Presentation Guide

Scientific Clinical Decision-making Rounds: Presentation Guide

Initially your presentation might last up to 15 minutes, but with minimal practice it should last no longer than 10 minutes

 
1. Describe the case or problem that attracted you to this paper.
2. Explain how you came across this article.
3. Describe the study.
4. Describe the research question.
5. State the importance/relevance/context of this question.
6. Describe the methods by giving more detail on the question components.

              P-patients

              I-intervention

              C-comparison/control

              O-outcomes
7. State your answers to the critical appraisal questions on validity (see appropriate University of Alberta Critical Appraisal Form).
8. Summarize the primary results & only important secondary results.
9. Describe why you think the results can or cannot be applied to your patients/situation.
10. Conclude with your own decision about the utility of the study in your practice-resolve the case or question with which you began (see # 1 above).
11. Prepare a 1 page summary of the outline above as a handout (see example next page).

                    

See example on the following page.

Selective head cooling with mild systemic hypothermia after neonatal encephalopathy: multicentre randomized trial. PD Gluckman, et al. Lancet 2005;365:663-70.

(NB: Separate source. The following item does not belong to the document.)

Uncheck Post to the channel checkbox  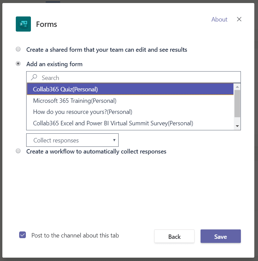23,235
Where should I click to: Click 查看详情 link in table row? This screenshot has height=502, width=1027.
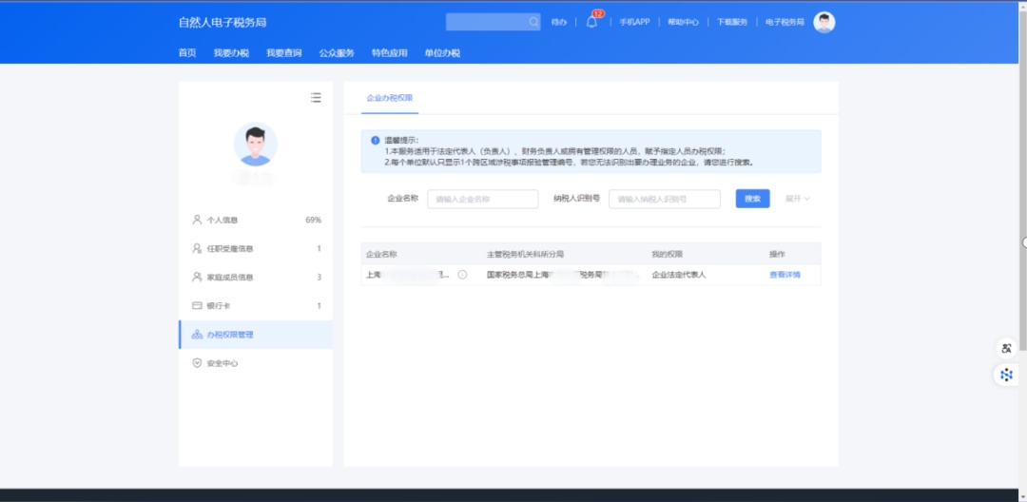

Rebecca Cline-Barnett, June 10,2009

(1) A new baby arrived to Dr. Ball’s clinic & a review of the medical records noted that as a newborn he had been on the “CoolCap Protocol.” One of my fellowship attendings next year is involved in studying the efficacy of head cooling for newborns with hypoxic-ischemic encephalopathy.  The CoolCap is like a helmet placed on the newborn to cool their head for 24-72 hours & is most effective is begun within 6 hours of injury.
(2) I searched scholar.google.com with search terms: head cooling newborn encephalopathy & found 1,950 articles.  However, the selected article was highly cited, randomized, and the most recent therapeutic trial.
(3) This was a multinational, randomized, unblinded, controlled trial of therapy and the first to answer the question:
(4) “Does 72 h of selective head cooling with mild systemic hypothermia, started within 6 h of birth, improve neurodevelopmental outcome at 18 months in infants with moderate or severe neonatal encephalopathy?”

(5) Hypoxic-ischemic encephalopathy occurs in about 1-2 babies per 1,000 term births and has poor long-term outcomes.  No specific intervention has been shown to alter outcome.  Previous studies demonstrated the safety of head cooling in the NICU and some short-term positive outcomes.  No studies have evaluated longer term neurodevelopmental outcomes.
(6) This study included 234 infants with moderate to severe neonatal encephalopathy and abnormal EEG. Within 6 h of birth 116 were randomized to head cooling for 72 h with a rectal temperature of 34-35o C & 118 controls received conventional care. The primary outcome was death or severe disability at 18 months. Severe disability was defined as gross motor scores of 3-5 on the Bayley II scale. Results were also stratified by degree of encephalopathy.

(7) Were pts randomized? YES

      Was randomization concealed? NO

      Were pts analyzed in the groups to which they were randomized? YES, Intention to Treat

      Were groups similar re known prognostic factors? YES, see Table 1

      Were participants blind to group allocation? NO

      Was follow up complete? NO. 8 lost to follow up in each treatment group.
(8) The rate of poor outcome was less (55% vs 66%, P=.10) in the cooled babies, but not statistically significant. However, when the babies were divided into those with more severe & less severe EEG changes at birth the cooling was found to be effective (OR=0.42, P=.009) among babies with less severe EEG changes.  There were no significant harms associated with the therapy.
(9) These findings do appear to be applicable to my patient population.
(10) Head cooling appears to be a safe therapy when done in a NICU and effective at decreasing the risk of death or severe disability at 18 months among babies with less severe EEG changes at birth (NNT=6). However, further studies are required to confirm this and clarify specific populations in whom it is most effective.